Hao Cui^1,2Rui Li^1,2Liqiang Song³Yongpu Yang⁴Zhen Yuan^1,2Zhou Xin⁵Junfeng Du⁶Chaojun Zhang⁷Hong Xu⁸Lin Chen^1,3Shi Yan⁴Jianxin Cui^2*Bo Wei^1,2*

• ¹School of Medicine, Nankai University, Tianjin, China
• ²The First Medical Center, Chinese PLA General Hospital, Beijing, China, Beijing, China
• ³Department of Gastrointestinal Surgery, International Hospital, Peking University, Beijing, Beijing Municipality, China
• ⁴Department of General Surgery, Centre for Minimally Invasive Gastrointestinal Surgery, Southwest Hospital, Third Military Medical University, Chongqing, China
• ⁵Department of General Surgery, Peking University Third Hospital, Beijing, China
• ⁶Department of General Surgery, The Seventh Medical Center, Chinese PLA General Hospital, Beijing, China
• ⁷Department of General Surgery, The Sixth Medical Center, Chinese PLA General Hospital, Beijing, China
• ⁸Department of General Surgery, The Third Medical Center, Chinese PLA General Hospital, Beijing, China

The combination of neoadjuvant chemotherapy and immunotherapy (NICT) brings a higher proportion of pathological complete response (pCR) compared with neoadjuvant chemotherapy for locally advanced gastric cancer (LAGC).
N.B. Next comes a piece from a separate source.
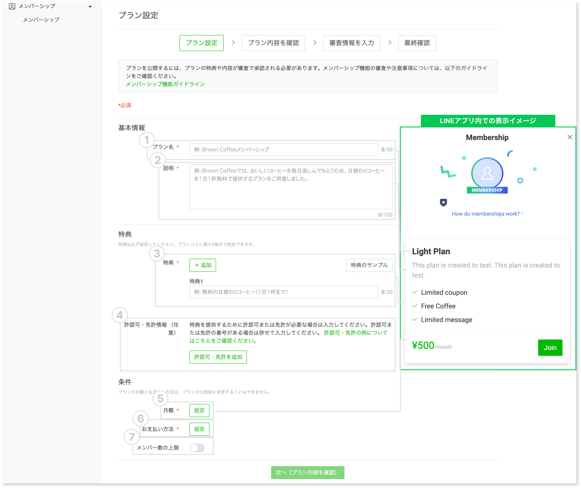Open the メンバーシップ機能ガイドライン link
Viewport: 581px width, 488px height.
[165, 84]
Here we constructed and validated a prediction model to provide a clinical reference for predicting pCR.Methods 456 patients who accepted radical gastrectomy after NICT in seven large-scale gastrointestinal medical centers from Jan 2020 to Jan 2025 were enrolled in this study, with 320 patients in the training set and 136 patients in the validation set. The uni-and multivariate logistic regression model were used to evaluate the factors influencing pCR and a nomogram model was constructed. The area under the receiver operating characteristic curve (AUC), the calibration curve and decision curve analysis (DCA) were used to evaluate the discrimination, accuracy and clinical value of the nomogram model.There was no significant difference in the baseline characteristics between training and validation set. The pCR and MPR rates were respectively 16.2% and 39.5%. Complete response by abdominal enhanced CT, less diameter of tumor bed, non-signet-ring cell, ages≥70 years old, and CEA＜4.25 ng/mL were proved as the independent predictors for pCR (P＜0.05). The nomogram model showed that the AUC (95%CI) predicting the pCR were 0.862 (95% CI: 0.807-0.916) in the training set and 0.934(95%CI: 0.889-0.979) in the validation set. The calibration curves showed that the prediction curve of the nomogram was good in fit with the actual pCR in the training and validation set respectively (Hosmer-Lemeshow test: χ2=9.093，P=0.168; χ2=2.853，P=0.827). Decision curve analysis showed a good outcome to assess net benefit.Our nomogram model could provide satisfactory predictive effect for the pCR in LAGC patients with NICT, which proves to be a valuable approach for surgeons to make personalized strategies.